Each entry below should be retyped exactly, with nothing omitted.

---------- Data

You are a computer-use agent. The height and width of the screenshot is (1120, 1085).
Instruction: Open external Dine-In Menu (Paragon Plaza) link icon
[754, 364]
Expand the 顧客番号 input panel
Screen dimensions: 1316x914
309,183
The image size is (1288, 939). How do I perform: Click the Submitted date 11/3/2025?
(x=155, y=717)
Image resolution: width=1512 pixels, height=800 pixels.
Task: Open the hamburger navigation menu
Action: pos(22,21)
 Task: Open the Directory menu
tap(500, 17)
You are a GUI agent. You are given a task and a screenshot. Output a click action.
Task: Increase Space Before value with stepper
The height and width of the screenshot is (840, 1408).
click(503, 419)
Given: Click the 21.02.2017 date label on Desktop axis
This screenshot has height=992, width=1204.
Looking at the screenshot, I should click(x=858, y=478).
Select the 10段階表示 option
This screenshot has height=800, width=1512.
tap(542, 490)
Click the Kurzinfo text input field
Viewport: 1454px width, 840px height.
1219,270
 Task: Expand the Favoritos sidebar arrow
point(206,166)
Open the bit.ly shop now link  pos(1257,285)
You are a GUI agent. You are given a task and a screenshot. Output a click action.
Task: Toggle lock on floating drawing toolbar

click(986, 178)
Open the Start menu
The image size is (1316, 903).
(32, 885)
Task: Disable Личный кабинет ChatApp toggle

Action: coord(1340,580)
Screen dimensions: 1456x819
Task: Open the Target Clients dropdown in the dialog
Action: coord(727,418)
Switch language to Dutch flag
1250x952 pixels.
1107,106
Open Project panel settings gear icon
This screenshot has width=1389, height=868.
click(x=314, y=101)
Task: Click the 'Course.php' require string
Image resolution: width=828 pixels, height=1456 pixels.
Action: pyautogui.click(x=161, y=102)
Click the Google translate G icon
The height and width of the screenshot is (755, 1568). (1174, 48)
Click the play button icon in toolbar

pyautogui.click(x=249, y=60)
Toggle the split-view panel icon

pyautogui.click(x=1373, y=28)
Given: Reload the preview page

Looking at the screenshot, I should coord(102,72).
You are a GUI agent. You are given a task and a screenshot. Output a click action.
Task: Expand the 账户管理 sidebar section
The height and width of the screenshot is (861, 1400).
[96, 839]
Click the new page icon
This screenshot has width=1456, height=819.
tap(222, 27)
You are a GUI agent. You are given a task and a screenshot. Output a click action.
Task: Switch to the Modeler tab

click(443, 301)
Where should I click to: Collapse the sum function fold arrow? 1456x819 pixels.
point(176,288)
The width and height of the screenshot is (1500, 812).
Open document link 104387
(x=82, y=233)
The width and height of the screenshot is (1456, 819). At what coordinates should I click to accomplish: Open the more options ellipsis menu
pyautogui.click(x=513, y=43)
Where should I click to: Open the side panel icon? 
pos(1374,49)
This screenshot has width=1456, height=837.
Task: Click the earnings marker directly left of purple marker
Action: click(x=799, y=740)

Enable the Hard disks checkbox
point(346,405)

--------------------

> [Exercise result]:
You are a computer-use agent. The height and width of the screenshot is (1120, 1085).
Instruction: Open external Dine-In Menu (Paragon Plaza) link icon
[754, 364]
Expand the 顧客番号 input panel
Screen dimensions: 1316x914
309,183
The image size is (1288, 939). How do I perform: Click the Submitted date 11/3/2025?
(x=155, y=717)
Image resolution: width=1512 pixels, height=800 pixels.
Task: Open the hamburger navigation menu
Action: pos(22,21)
 Task: Open the Directory menu
tap(500, 17)
You are a GUI agent. You are given a task and a screenshot. Output a click action.
Task: Increase Space Before value with stepper
The height and width of the screenshot is (840, 1408).
click(503, 419)
Given: Click the 21.02.2017 date label on Desktop axis
This screenshot has height=992, width=1204.
Looking at the screenshot, I should click(x=858, y=478).
Select the 10段階表示 option
This screenshot has height=800, width=1512.
tap(542, 490)
Click the Kurzinfo text input field
Viewport: 1454px width, 840px height.
1219,270
 Task: Expand the Favoritos sidebar arrow
point(206,166)
Open the bit.ly shop now link  pos(1257,285)
You are a GUI agent. You are given a task and a screenshot. Output a click action.
Task: Toggle lock on floating drawing toolbar

click(986, 178)
Open the Start menu
The image size is (1316, 903).
(32, 885)
Task: Disable Личный кабинет ChatApp toggle

Action: coord(1340,580)
Screen dimensions: 1456x819
Task: Open the Target Clients dropdown in the dialog
Action: coord(727,418)
Switch language to Dutch flag
1250x952 pixels.
1107,106
Open Project panel settings gear icon
This screenshot has width=1389, height=868.
click(x=314, y=101)
Task: Click the 'Course.php' require string
Image resolution: width=828 pixels, height=1456 pixels.
Action: pyautogui.click(x=161, y=102)
Click the Google translate G icon
The height and width of the screenshot is (755, 1568). (1174, 48)
Click the play button icon in toolbar

pyautogui.click(x=249, y=60)
Toggle the split-view panel icon

pyautogui.click(x=1373, y=28)
Given: Reload the preview page

Looking at the screenshot, I should coord(102,72).
You are a GUI agent. You are given a task and a screenshot. Output a click action.
Task: Expand the 账户管理 sidebar section
The height and width of the screenshot is (861, 1400).
[96, 839]
Click the new page icon
This screenshot has width=1456, height=819.
tap(222, 27)
You are a GUI agent. You are given a task and a screenshot. Output a click action.
Task: Switch to the Modeler tab

click(443, 301)
Where should I click to: Collapse the sum function fold arrow? 1456x819 pixels.
point(176,288)
The width and height of the screenshot is (1500, 812).
Open document link 104387
(x=82, y=233)
The width and height of the screenshot is (1456, 819). At what coordinates should I click to accomplish: Open the more options ellipsis menu
pyautogui.click(x=513, y=43)
Where should I click to: Open the side panel icon? 
pos(1374,49)
This screenshot has width=1456, height=837.
Task: Click the earnings marker directly left of purple marker
Action: click(x=799, y=740)

Enable the Hard disks checkbox
point(346,405)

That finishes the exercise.